In this case, it seems Jesus was more intent on empowering Peter than doing anything spectacular himself. In fact there is a lot more empowering done by Jesus than we often think about.
My take-aways for this story in Matthew 14:22-34 are:
Peter was able to get out of the boat and walk on water just as Jesus did.
Peter began to drown himself.
Yes, the wording in the Greek text says that the sinking that Peter was doing was something he was doing to himself. We miss that in the English translations. It is a perfect metaphor for the self-fulfilling prophecy idea. When we focus on the external storms of life, rather than our own internal strengths, we drown ourselves by fears and feelings of impotence.
So Jesus and his disciples traveled from one side of the lake to the other. Other than that there was nothing else accomplished in this story that I can see beyond giving us the metaphor that we have within us the ability to rise above the storms of life if we dare to get out of the boat.

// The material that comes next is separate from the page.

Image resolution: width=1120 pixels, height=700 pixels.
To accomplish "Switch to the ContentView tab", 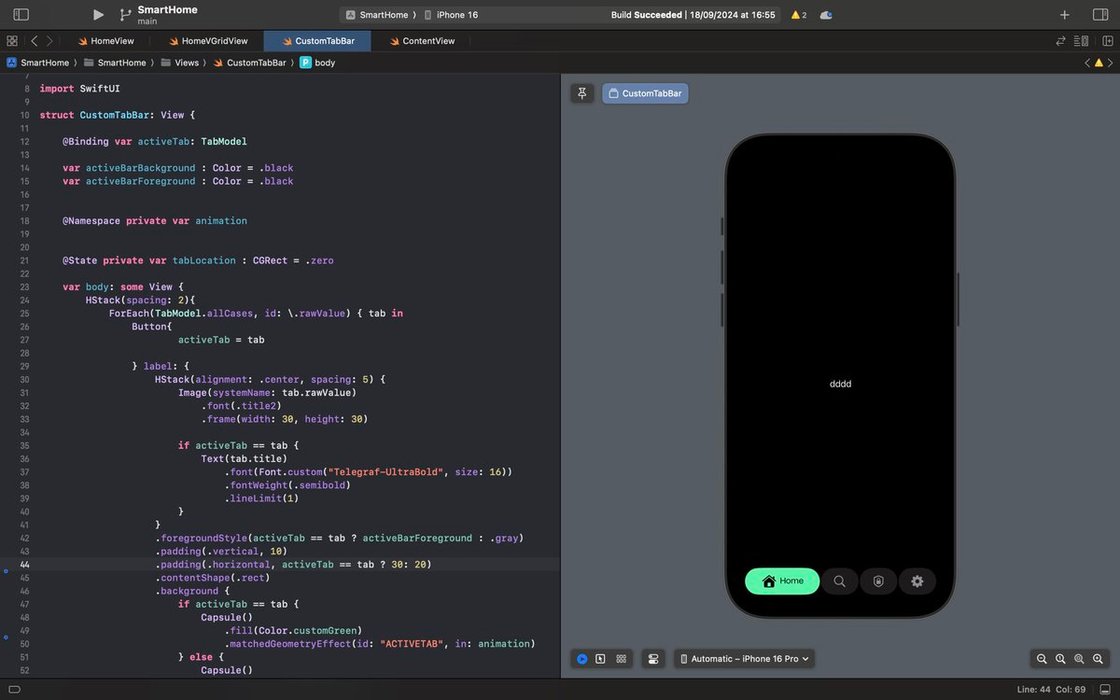I will (x=422, y=41).
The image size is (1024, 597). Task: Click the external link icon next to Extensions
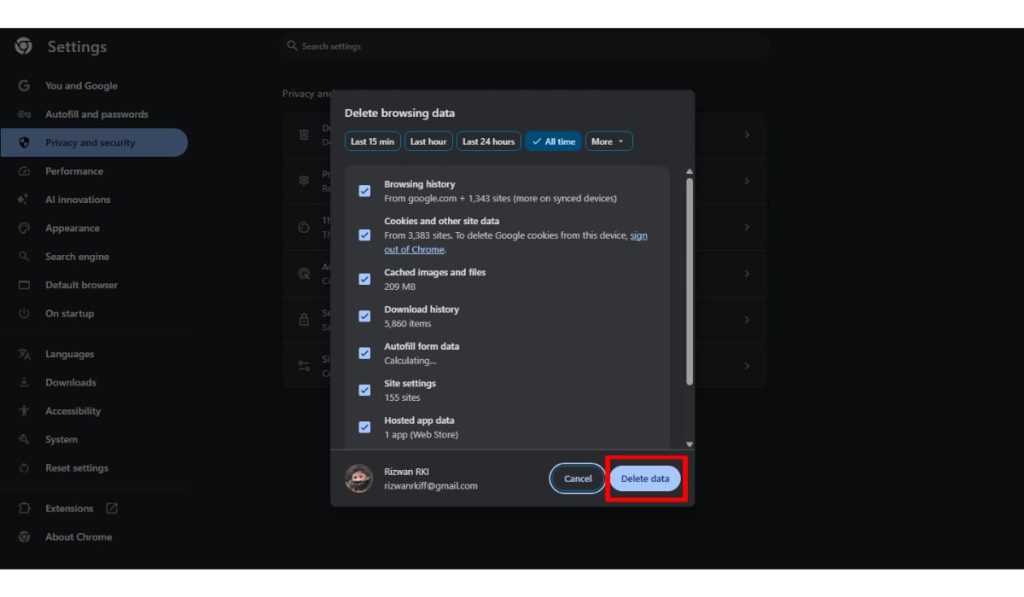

There are some difficulties with deciding to get out of the boat: 1) Others on boat may be non-supporters – “Stay here; don’t go; you’ll get hurt; things will never be the same; we need you here.” Thus the potential jumper has to deal with guilt trips, co-dependent colleagues, manipulation, etc. 2) Once in the water, with first wave or mouthfull of water the now water walker may decide, “Dumbest thing I ever tried to do; bad idea.” The ultimate challenge then is to be the self that one is called to be and not sucumb to a failure of nerve.